Many funders now expect researchers to plan for preservation and data sharing and some state explicitly that they’ll meet the cost of this. At the EIDCSR institutional policy workshop, David McAllister of BBSRC reflected that although they’ve made it clear they’ll support data sharing costs, researchers aren’t submitting these. It’s somewhat of a Catch 22: researchers feel their bids will be less competitive if they put in these costs (and also seem reluctant to do so as this “takes money away from real research”) yet the costs need to be met – and arguably this is more appropriately done as institutional provision rather than on a grant-by-grant basis so the infrastructure and support that develops is joined up and more sustainable.

Is it feasible, therefore, for HEIs to demonstrate they have provision in place and negotiate single agreements with funders – e.g. a percentage to be applied to relevant grants to cover such costs – rather than working with individual researchers to cost this in on every application? It would seem a more efficient way to work this. Institutions prevail while projects and researchers come and go, so there’d be more scope for funders to follow up and monitor plans and assured made by HEIs…

For the time being, a pivotal part of the process is the creation of data management plans (DMPs), which are required by funders at the application stage. These raise awareness of good practice and make researchers think about the long-term potential of their data. At the JISC MRD programme workshop back in March there was a discussion on DMPs in which Veerle Van den Eynden of UKDA noted from RELU experience that these are filled in but often viewed as red tape by researchers so aren’t always revisited once funded.  Similarly at the EIDCSR institutional policy workshop,  Kathryn Dally of Melbourne University reflected that anyone can write a policy - the key is in implementation. Their research data policy became mandatory in 2005 (this formalised guidelines in place since 1996) yet when reviewing uptake in 2009 they found it was still off the radar for many researchers. So how do we make data management a reality? How do you turn plans into action?

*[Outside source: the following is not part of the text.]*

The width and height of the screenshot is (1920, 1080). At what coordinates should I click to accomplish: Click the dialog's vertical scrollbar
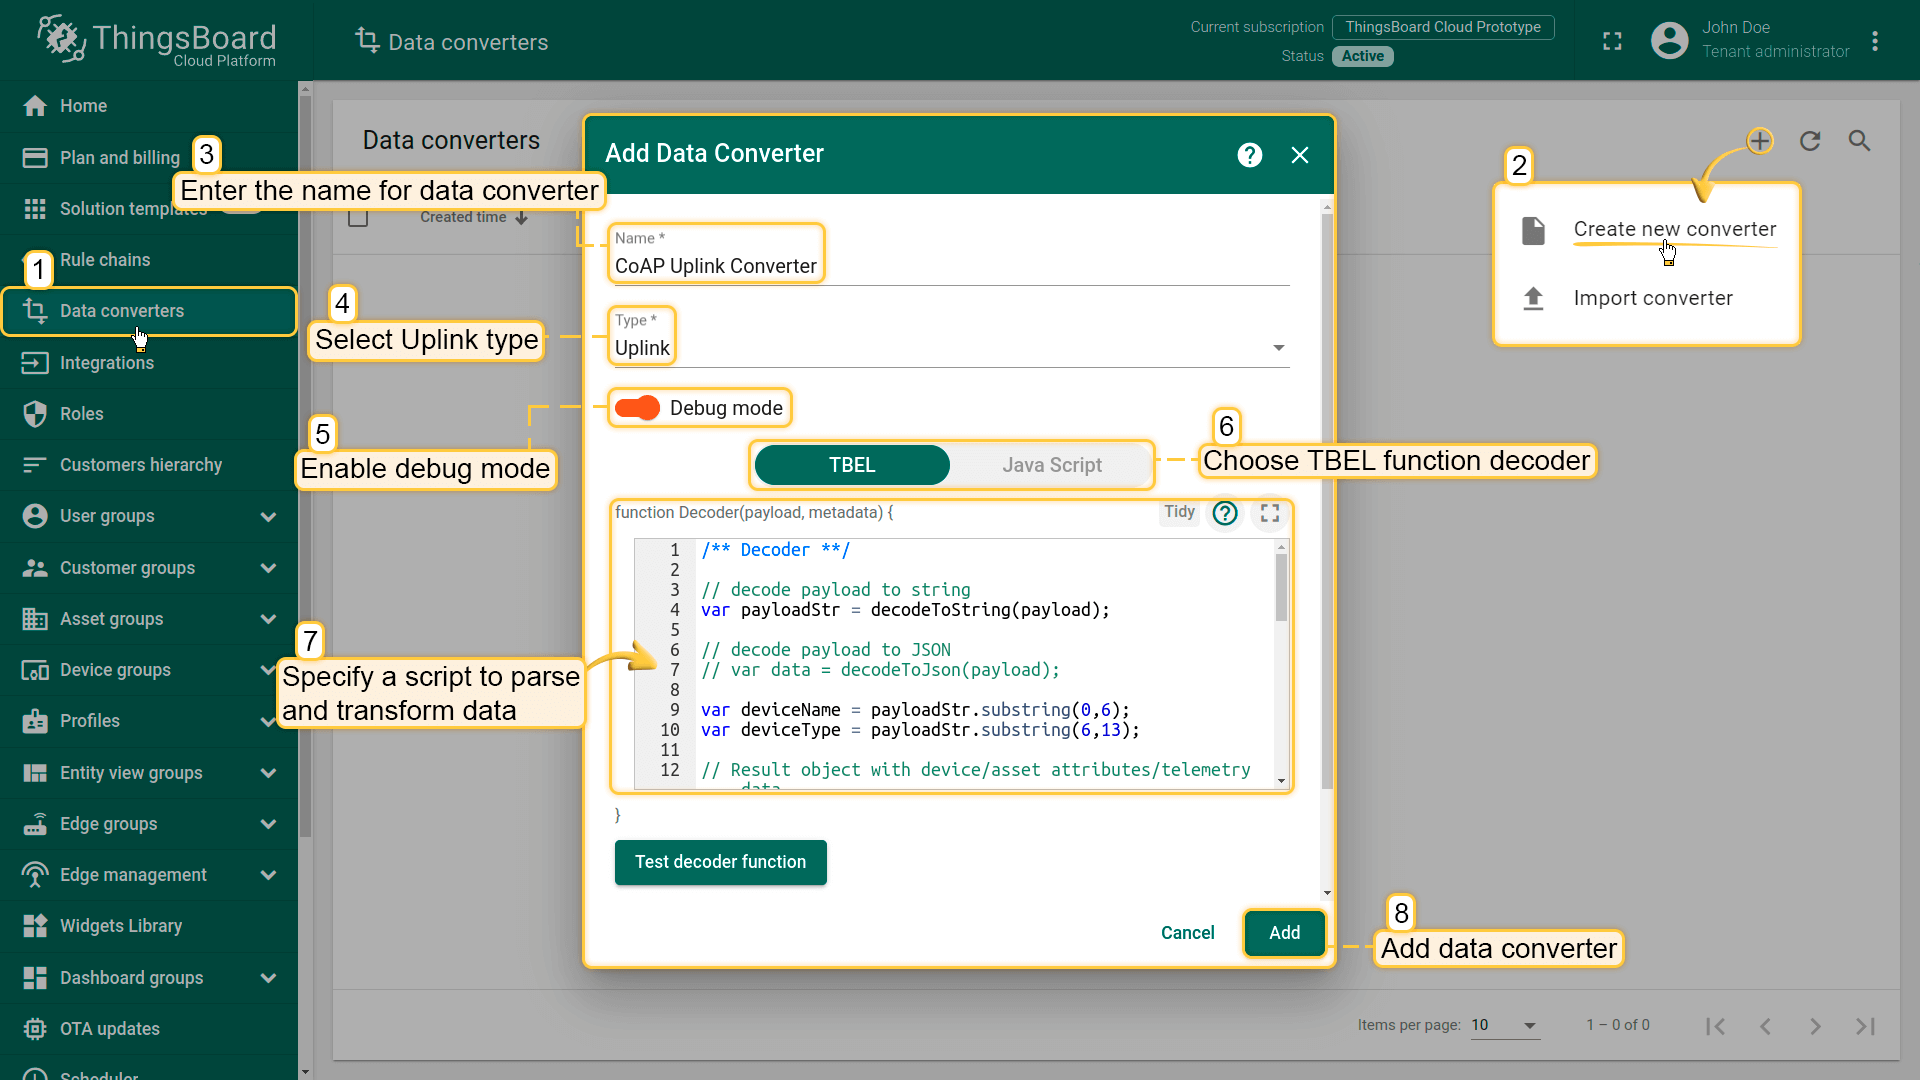[x=1327, y=500]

Personally, I like the UKRDS argument that we need to make a value proposition. When I was speaking with researchers at Glasgow last year for a study that’s led into the Incremental   project, many were apathetic about ‘the long-term’. Managing and preserving data wasn’t seen as relevant to their area, either because everything they needed was in publications, or the field advanced so quickly, or data could be regenerated if needed, or you needed to preserve the usability and that just wasn’t practical after 5-10 years without major re-investment, or, or, or…. There was a surprising degree of resignation among researchers that you have to just let some things go. Have they understood something we’re (I’m speaking here as a dusty archivist btw!) still struggling to grasp?

Undoubtedly there are cases where data really must be kept, but perhaps these are very few and far between. Archives typically select 1% for long-term preservation, and given the exponential rate of data growth, perhaps we should be aiming for a very small percentage of that.  Perhaps we should be focusing our efforts in terms of ‘data management’ on the short-term. I’ve always used the tem data management interchangeably with the DCC term ‘curation’ to mean the whole lifecycle of actions from initial thoughts, through creation of data, storage, management, preservation and reuse. But what does ‘data management’ actually mean? And does it encompass preservation?

A colleague on Incremental has been searching uni websites for data management resources and has  come across a number which use the term to refer to the nitty-gritty of the research process i.e. how researchers gather their data, find relevant information sources and manipulate of all these inputs to produce results. I was interviewed for the Research Information Manager  project last week and they describe a similar support role – an information specialist who’s embedded within the research team to help researchers navigate the daunting volume of scholarly publications, large and complex datasets, images, software tools, workflows and a myriad of other information resources and outputs. Is this what researchers need? Forget about preservation (except in the 0.0001% of cases where it’s actually relevant of course!) - perhaps the support researchers need is in terms of the day-to-day challenges of navigating and managing so much stuff.

This is a moot point for the DCC as our aim in phase 3 is to support the intermediaries who assist researchers to manage data. So, what is it researchers need? What role will those intermediaries play? And what can we do to support this at a national level? Fortunately we’re off for our 6-monthly planning meeting later today, so in the coming months we should have some suggestions to put to you…

Thanks for granting me this extended musing. A lot of rambling and far too many questions! Answers anyone? 

Comments

Should repository managers be concerned with preservation?

There's been some interesting discussion in the repository community about who is reponsible for preservation. See Richard Poynder's blog post at: http://poynder.blogspot.com/2010/08/preserving-scholarly-record-intervie...